While the two statements contain the same information, the second is much more awkward for a LM. The second also consumes more tokens. Finding the best method of reformatting the subgraph knowledge for a LM is a critical path for development. Below are some approaches being tested:

  • Removing all special characters from the subgraph triples to form single-line statements
  • Formatting the triples as XML
  • Formatting the triples as JSON
  • Converting the RDF subgraph to openCypher

While LMs natively process XMLand JSON well, these approaches will consume significantly more tokens. openCypher is another method of structuring and querying knowledge graphs.
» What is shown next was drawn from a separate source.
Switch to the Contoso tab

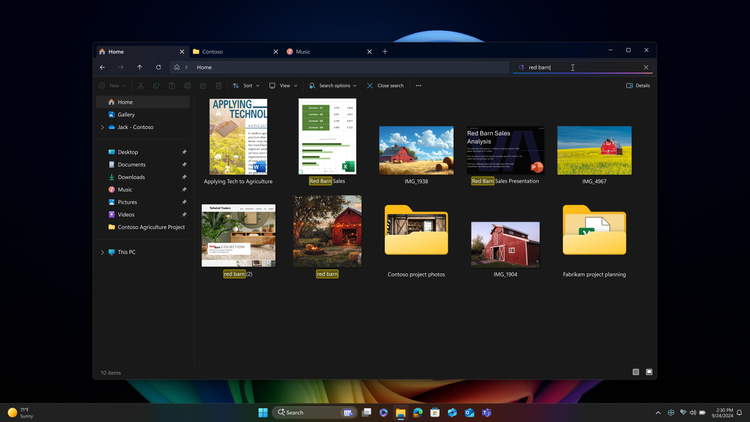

More information on openCypher can be found here. Below is an example of a subgraph converted to openCypher:

(CISA)-[began]->(incurring costs related to CIRCIA implementation)
(CISA)-[required to report information]->(certain cyber incidents)
(CISA)-[is seeking to discuss]->(areas where CISA and its Federal counterparts might want to, and be able to, harmonize their respective reporting)
(Cybersecurity and Infrastructure Security Agency)-[definition]->(A federal agency within the Department of Homeland Security)
(CISA)-[may choose to not post]->(comments that CISA determines are off-topic or inappropriate)
(CISA)-[proposes using]->(instead of the CIRC Model Definition’s construction ‘‘a covered information system’’)
(CISA)-[designed to achieve]->(specific purposes)
(CISA)-[will engage]->(covered entities and other stakeholders)
(CISA)-[able to]->(provide early warnings)
(CISA)-[did not limit]->(type of feedback commenters could submit)

While the “ASCII art style” of Cypher is somewhat awkward for human readability, there is some empirical evidence that this structure provides value to a LM. Many tools already exist for converting a RDF subgraph to openCypher.